You really just put whatever you want where I’ve written ‘Press Here’. It could be a image element or something else entirely.
Darren Starr
Hello mate, how much would you charge to create a wordpress plugin that does this? Thanks very much, Darren Starr
Paul Robinson
Hi Darren, If you send me an email via the contact form explaining what you require I’m sure I can work something out for you. 😉
Martin Chamorro
Thanks for this. I needed to tweak this so that during a session the footer would remain open/closed throughout the site if a user clicked on the button. I also wanted to make sure that the footer only slid up the first time a visitor entered the site.
First, I got a nice clean script to do client-side cookie handling. I got the script from here: http://techpatterns.com/downloads/javascript_cookies.php
From there, I modified your script in the following way to achieve what I needed:
Martin Chamorro
Oops, I copied too much of my code. You can ignore lines 28-34. It would be nice if you could edit my post for me to delete those lines 🙂
Paul Robinson
Nice job. Thanks for sharing & I’ve deleted those lines for you. 😉
Adrian
what would be the best approach to having three different buttons horizontally all toggling on the same “footerSlideContent” div?
Paul Robinson
I haven’t tried it, but my best guess would be just to make your other buttons and then use the same click & slide toggle code but target the other buttons. Kinda like:
I think that should work. Let me know what happens & if it doesn’t I’ll see if I can knock something else up.
Adrian
Thanks Paul, but what i think i forgot to mention is that the there is three different divs for the slidecontent i want to call. My issue is making the three different buttons call three different divs in one single slidecontent div.
Paul Robinson
Ahh. Well in that case I think the code would be pretty much the same except you would change the target for the slide toggle part. Is that what you meant?
Adrian
I got the divs to correctly toggle in and out but they are stacking on top of each other. Would i need to use the ul class as the trigger instead of individual div or li ids to make only one “footerSlideContent” toggle. I tried using the z-index property but it does not do the trick. I have a version on jsfiddle if anyone want to take a gander.
http://jsfiddle.net/Hadrian/v8MVc/7/
Paul Robinson
Ahhh. I get what you mean now. Thanks for putting up on jsfiddle.
If you want them side by side you would need to float each footer using CSS. How you do that depends on what effect or look you are going for.
If you can explain or show (using a picture) how you want the footers to display I might be able to figure out some code to do it.
Adrian
I saw this version that seems to work in place but the div is not positioned using the bottom property and when i tried the modification it went south pretty quick. What i am intending to do is for the buttons to slide the “footerslidecontent” from the bottom up like your bottom effect and give the appearance of using one container similar to the jsfiddle here….except reversed i supppose.
Paul Robinson
I’m not sure you can do that with just this code. It’s really just to make a pop up footer using a single div. If you used multiple divs and floated them you would end up with three divs side by side that all work independently.

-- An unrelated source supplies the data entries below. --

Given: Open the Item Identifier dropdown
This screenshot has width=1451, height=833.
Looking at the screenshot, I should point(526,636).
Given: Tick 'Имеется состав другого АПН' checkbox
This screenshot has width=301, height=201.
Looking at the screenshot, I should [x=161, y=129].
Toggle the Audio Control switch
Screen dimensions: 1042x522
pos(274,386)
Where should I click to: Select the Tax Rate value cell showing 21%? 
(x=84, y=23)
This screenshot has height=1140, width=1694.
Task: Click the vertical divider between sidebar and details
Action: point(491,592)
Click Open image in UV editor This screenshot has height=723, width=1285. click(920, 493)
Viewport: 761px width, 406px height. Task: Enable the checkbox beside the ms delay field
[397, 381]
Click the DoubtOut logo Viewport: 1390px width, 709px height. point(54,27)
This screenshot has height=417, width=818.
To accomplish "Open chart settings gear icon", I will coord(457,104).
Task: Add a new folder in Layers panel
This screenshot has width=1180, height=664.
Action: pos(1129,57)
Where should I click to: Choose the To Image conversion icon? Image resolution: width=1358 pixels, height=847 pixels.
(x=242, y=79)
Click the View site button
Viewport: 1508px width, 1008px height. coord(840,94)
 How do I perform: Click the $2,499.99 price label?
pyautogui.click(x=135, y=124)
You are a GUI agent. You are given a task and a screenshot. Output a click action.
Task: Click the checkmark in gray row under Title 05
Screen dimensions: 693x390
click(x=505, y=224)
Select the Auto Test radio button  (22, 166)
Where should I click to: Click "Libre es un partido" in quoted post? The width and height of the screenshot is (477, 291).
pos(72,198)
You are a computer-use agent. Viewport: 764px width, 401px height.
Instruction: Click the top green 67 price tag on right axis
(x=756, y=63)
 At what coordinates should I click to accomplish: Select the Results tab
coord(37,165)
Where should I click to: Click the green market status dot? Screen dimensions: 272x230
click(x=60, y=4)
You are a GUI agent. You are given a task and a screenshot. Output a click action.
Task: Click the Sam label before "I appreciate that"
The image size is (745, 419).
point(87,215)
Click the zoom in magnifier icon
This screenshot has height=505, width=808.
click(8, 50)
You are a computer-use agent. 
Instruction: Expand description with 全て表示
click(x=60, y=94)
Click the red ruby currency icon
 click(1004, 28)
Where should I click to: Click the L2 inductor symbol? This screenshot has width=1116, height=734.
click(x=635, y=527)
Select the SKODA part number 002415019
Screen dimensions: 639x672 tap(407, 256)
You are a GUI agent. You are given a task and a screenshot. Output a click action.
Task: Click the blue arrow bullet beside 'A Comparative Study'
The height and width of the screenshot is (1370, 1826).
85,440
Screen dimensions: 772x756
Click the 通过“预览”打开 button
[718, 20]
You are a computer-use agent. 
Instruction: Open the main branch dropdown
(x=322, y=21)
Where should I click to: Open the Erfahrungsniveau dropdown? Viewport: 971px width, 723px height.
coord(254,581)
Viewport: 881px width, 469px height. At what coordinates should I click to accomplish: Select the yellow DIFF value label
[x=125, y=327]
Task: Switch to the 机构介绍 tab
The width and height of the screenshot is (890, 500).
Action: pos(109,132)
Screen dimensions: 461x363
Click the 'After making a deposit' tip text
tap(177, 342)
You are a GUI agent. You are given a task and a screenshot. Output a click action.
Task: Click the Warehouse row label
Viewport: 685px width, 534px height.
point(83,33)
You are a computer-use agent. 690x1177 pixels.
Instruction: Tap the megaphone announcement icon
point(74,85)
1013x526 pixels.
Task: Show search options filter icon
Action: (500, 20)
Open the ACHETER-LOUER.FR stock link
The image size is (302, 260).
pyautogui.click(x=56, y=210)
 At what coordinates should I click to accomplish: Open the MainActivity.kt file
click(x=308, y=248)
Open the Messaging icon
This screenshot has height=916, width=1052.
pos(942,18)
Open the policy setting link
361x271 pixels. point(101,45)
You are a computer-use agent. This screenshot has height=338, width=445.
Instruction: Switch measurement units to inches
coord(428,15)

I believe that example is done using jQuery tabs, but for some reason the code is packed & evaled. No idea why since jQuery tabs is widely available. You could try combining the two codes (my footer & jQuery tabs) but I’m not sure if it would work or not.
Adrian
I appreciate your help Paul. Thanks again for your insight. Ill try the side by side with a scrollable combo me thinks.